Records for processing:
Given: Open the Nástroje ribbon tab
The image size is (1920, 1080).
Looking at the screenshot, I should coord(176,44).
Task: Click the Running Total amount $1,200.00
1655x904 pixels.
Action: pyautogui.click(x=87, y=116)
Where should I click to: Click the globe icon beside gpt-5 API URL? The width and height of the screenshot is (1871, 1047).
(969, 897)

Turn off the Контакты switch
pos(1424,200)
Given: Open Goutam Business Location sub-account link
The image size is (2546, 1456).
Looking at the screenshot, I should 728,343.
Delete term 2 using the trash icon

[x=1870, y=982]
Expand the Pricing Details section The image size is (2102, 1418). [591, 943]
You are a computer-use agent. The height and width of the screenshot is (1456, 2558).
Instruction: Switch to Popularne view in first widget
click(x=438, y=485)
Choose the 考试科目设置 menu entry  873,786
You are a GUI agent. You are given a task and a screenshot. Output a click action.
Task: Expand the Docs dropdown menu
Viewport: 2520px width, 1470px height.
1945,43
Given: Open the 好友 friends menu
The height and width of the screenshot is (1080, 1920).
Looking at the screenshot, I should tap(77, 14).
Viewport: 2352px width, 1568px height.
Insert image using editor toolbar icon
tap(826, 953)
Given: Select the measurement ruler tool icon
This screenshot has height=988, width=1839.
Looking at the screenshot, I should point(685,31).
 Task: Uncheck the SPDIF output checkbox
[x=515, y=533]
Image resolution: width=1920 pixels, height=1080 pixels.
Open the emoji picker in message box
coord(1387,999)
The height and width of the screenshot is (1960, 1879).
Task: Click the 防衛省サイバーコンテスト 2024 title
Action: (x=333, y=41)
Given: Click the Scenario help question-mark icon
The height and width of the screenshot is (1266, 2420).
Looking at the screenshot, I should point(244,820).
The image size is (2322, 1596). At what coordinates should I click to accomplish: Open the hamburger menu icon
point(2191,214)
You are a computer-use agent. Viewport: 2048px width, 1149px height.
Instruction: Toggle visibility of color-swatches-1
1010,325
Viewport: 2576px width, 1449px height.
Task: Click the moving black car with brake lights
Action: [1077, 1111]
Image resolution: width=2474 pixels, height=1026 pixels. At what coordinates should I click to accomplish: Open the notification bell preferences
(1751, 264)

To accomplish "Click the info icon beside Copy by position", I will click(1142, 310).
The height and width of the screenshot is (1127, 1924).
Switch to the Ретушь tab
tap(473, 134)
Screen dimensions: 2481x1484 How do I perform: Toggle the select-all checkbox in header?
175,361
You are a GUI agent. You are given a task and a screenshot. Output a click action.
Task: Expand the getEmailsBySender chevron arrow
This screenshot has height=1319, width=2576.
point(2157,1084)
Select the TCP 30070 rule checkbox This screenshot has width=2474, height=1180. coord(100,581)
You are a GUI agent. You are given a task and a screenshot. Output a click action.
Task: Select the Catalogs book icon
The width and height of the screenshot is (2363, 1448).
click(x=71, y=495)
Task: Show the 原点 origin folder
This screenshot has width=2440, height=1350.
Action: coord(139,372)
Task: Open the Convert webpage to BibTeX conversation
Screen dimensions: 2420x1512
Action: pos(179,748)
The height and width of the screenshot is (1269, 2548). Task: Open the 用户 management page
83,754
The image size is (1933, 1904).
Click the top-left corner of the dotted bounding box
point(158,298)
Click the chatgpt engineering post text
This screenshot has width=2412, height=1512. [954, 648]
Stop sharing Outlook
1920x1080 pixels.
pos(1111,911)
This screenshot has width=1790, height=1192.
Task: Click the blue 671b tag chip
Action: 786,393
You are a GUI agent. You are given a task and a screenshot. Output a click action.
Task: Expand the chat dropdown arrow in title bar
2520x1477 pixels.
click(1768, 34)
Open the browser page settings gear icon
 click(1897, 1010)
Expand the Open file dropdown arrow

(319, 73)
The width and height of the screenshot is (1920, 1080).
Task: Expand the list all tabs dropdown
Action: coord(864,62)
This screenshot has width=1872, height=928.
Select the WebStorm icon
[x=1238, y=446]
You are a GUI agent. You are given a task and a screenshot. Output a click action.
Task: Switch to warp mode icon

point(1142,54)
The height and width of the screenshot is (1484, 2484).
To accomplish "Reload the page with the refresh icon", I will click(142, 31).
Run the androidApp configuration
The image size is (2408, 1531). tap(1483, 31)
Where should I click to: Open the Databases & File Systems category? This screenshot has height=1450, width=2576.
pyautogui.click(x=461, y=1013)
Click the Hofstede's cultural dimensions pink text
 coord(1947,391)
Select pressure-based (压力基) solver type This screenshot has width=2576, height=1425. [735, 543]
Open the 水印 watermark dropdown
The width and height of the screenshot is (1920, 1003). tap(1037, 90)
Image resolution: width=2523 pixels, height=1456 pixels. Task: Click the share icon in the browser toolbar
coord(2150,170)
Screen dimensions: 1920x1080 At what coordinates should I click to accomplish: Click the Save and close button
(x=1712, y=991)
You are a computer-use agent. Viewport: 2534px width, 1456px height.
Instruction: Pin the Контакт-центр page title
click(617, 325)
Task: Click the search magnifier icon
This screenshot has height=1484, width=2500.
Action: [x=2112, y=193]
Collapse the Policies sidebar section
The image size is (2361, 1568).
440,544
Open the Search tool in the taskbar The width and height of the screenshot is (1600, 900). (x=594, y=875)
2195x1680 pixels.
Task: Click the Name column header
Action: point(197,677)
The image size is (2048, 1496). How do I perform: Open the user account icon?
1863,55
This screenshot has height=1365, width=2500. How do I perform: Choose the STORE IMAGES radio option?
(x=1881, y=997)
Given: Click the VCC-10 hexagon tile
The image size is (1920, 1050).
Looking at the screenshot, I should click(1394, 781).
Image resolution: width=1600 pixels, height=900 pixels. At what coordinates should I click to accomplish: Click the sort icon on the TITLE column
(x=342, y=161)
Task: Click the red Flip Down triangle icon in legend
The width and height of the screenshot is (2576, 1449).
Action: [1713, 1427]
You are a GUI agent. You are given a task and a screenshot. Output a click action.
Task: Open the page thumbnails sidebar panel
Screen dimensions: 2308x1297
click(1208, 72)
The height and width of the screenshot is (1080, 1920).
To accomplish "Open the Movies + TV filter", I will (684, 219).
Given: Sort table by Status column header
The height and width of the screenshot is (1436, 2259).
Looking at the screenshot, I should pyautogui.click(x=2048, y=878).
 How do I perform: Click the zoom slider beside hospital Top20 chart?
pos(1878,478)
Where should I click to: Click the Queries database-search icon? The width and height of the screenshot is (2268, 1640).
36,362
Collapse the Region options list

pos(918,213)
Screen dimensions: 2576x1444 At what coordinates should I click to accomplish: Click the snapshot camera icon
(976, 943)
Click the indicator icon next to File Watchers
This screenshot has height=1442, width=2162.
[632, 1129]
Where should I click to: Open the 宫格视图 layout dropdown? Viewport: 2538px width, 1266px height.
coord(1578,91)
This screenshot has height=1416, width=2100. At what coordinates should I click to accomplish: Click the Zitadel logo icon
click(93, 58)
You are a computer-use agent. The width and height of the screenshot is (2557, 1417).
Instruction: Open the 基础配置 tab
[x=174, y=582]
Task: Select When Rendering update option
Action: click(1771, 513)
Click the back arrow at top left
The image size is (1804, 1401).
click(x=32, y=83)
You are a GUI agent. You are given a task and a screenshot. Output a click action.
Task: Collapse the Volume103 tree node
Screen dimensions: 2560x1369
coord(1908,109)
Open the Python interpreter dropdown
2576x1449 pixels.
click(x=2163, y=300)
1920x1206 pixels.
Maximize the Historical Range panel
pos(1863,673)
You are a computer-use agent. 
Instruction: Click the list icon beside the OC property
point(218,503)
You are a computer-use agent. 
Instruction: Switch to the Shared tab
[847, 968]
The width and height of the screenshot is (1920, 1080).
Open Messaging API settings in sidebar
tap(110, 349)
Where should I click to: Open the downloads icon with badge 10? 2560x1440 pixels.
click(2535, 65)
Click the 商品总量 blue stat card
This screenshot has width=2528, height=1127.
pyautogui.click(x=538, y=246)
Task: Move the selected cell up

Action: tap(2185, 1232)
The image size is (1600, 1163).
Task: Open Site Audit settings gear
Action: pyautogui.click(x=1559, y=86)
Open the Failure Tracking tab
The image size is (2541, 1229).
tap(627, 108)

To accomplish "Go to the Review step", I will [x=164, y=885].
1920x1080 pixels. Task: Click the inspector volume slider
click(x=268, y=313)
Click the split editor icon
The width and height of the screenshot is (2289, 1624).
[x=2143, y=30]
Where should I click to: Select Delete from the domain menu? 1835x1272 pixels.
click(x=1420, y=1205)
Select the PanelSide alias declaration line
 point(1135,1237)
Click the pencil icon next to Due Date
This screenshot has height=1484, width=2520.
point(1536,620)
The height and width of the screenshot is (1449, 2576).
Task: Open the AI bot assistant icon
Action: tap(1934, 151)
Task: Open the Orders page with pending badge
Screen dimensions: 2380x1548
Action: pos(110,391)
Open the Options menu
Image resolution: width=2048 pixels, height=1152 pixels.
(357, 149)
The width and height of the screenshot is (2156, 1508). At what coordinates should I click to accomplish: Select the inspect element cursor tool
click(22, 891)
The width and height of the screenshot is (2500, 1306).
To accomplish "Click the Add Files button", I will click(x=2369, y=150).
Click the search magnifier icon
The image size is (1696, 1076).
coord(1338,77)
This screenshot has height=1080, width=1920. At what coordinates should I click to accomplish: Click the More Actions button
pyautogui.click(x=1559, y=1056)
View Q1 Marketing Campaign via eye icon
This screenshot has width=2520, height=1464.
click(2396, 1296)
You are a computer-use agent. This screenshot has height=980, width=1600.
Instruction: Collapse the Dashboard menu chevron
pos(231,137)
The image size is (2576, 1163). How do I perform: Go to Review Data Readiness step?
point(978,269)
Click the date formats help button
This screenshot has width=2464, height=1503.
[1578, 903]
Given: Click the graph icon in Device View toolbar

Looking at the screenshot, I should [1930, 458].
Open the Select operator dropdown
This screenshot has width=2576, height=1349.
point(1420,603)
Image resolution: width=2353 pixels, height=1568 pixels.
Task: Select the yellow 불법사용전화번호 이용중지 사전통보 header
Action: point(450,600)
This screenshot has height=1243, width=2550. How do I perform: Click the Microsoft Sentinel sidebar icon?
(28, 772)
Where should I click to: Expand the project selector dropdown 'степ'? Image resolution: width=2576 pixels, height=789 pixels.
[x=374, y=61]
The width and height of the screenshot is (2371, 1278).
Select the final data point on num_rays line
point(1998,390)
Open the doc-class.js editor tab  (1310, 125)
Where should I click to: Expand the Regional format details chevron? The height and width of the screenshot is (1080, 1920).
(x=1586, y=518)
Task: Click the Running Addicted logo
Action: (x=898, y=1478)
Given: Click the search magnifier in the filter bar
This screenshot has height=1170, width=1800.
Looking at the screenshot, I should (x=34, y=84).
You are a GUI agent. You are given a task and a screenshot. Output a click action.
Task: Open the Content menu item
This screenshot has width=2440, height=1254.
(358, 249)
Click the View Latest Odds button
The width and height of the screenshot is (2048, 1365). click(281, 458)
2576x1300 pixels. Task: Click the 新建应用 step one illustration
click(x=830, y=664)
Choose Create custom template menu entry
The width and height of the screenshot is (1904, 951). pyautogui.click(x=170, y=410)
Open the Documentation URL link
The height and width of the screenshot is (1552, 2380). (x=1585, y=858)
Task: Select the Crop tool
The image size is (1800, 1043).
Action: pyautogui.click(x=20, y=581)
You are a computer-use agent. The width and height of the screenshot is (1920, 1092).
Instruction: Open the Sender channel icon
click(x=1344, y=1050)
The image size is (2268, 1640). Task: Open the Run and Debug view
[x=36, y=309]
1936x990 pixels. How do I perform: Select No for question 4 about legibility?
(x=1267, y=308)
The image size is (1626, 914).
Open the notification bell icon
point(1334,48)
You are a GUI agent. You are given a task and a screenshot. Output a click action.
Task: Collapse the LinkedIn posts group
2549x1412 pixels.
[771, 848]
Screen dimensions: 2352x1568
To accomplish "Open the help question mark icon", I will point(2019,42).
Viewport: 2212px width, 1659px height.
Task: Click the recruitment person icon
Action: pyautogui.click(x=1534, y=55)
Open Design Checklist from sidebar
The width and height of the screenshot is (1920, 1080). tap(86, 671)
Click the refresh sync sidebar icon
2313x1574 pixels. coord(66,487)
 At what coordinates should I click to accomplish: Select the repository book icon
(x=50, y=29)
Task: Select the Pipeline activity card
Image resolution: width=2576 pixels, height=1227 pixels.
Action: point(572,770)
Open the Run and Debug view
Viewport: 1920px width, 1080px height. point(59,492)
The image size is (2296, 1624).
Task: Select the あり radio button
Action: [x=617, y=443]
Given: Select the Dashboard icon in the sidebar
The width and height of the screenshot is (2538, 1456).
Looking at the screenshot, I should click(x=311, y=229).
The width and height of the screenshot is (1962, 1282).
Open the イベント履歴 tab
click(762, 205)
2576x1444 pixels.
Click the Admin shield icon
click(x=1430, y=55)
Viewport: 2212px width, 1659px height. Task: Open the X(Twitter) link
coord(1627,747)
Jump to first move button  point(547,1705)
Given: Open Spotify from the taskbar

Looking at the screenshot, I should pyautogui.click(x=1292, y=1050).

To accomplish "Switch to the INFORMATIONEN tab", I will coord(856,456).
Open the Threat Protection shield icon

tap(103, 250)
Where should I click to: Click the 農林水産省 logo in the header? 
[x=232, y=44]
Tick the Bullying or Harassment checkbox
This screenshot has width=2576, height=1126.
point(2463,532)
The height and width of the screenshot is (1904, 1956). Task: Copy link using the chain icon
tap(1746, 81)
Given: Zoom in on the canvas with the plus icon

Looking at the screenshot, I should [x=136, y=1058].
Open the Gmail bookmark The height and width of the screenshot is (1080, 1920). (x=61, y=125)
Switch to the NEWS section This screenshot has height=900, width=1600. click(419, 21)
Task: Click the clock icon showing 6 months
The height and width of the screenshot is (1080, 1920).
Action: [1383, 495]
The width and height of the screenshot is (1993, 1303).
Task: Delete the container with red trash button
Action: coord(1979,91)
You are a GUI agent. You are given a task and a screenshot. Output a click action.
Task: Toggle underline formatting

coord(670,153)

Exercise directions:
Show the lines in the entries above that include the string "filter".

Finished task:
To accomplish "Open the Movies + TV filter", I will (684, 219).
Given: Click the search magnifier in the filter bar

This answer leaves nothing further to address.